━━━━━ Data for review

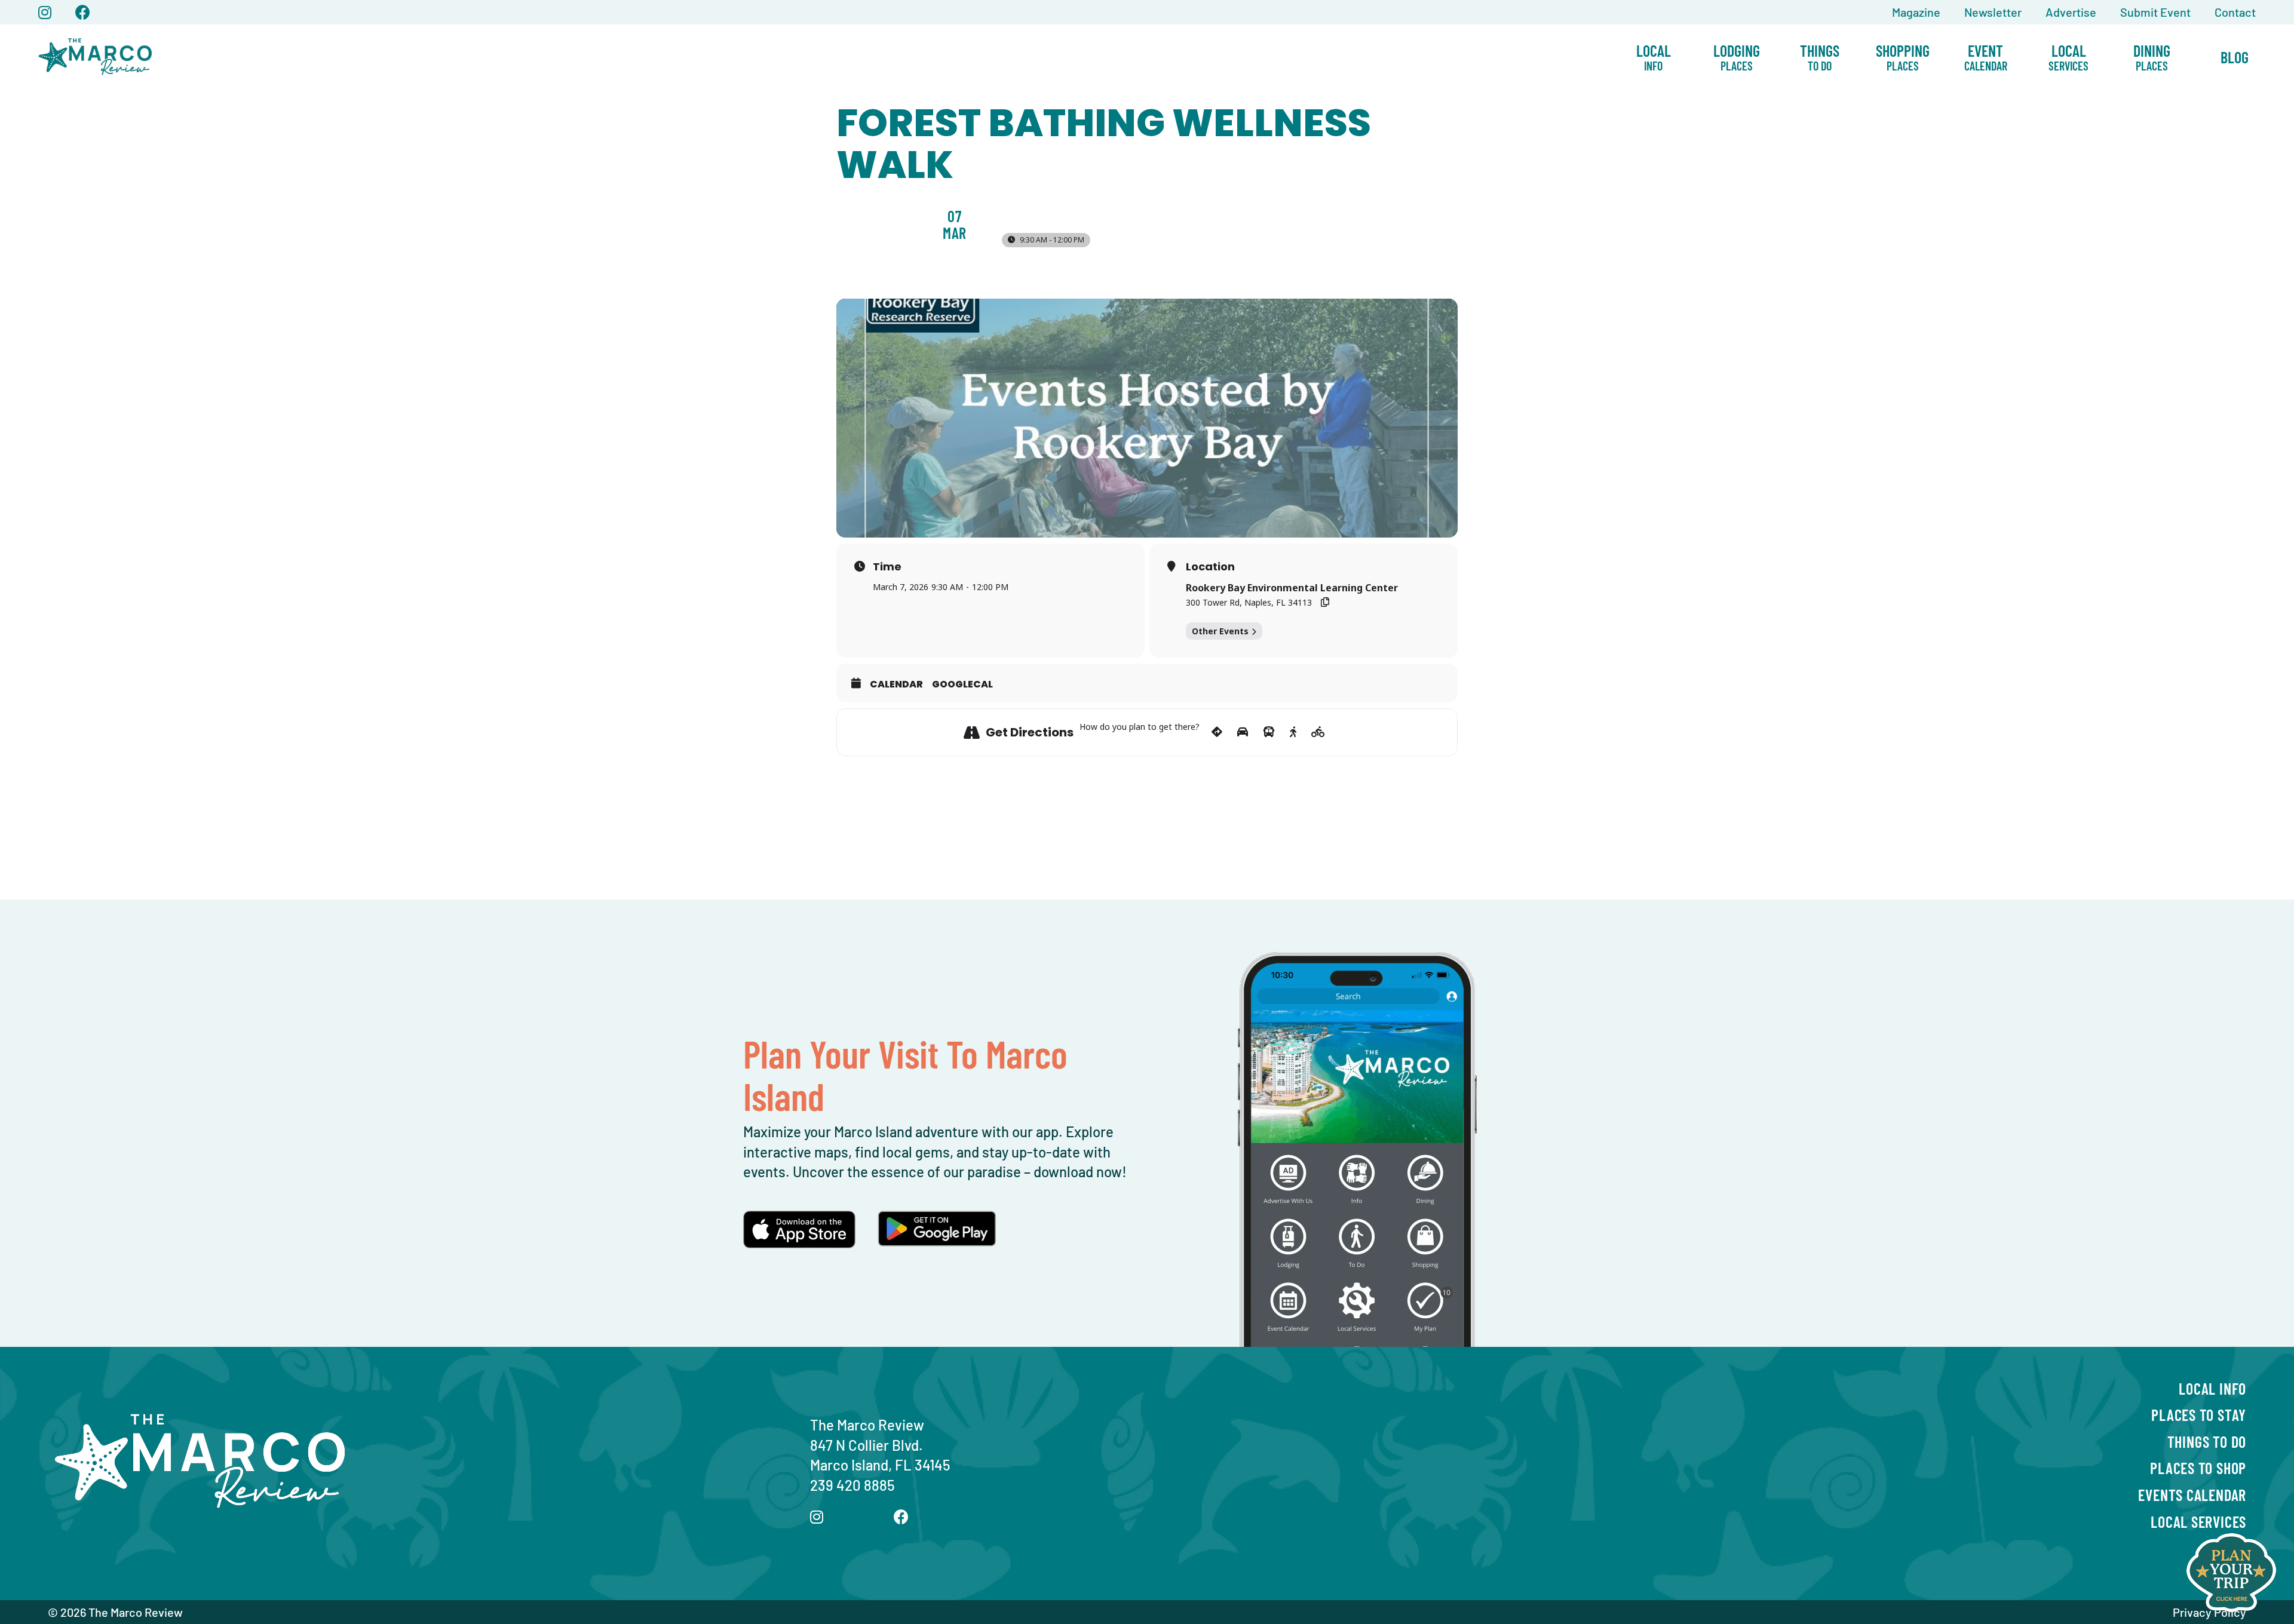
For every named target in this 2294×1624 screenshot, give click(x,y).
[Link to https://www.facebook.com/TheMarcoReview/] (82, 12)
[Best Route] (1217, 732)
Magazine (1916, 12)
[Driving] (1242, 732)
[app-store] (799, 1217)
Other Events (1220, 631)
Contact (2235, 12)
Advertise (2070, 12)
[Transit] (1269, 732)
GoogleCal (962, 684)
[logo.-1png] (95, 31)
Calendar (896, 684)
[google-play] (937, 1217)
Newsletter (1993, 12)
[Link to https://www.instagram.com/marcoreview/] (44, 12)
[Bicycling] (1318, 732)
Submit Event (2155, 12)
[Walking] (1293, 732)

━━━━━━━━━━

* [What is being asked]
Set down only these lines, exactly: the one containing "[google-play] (937, 1217)" and each line after it through the end of the entries above.

* [Reply]
[google-play] (937, 1217)
Newsletter (1993, 12)
[Link to https://www.instagram.com/marcoreview/] (44, 12)
[Bicycling] (1318, 732)
Submit Event (2155, 12)
[Walking] (1293, 732)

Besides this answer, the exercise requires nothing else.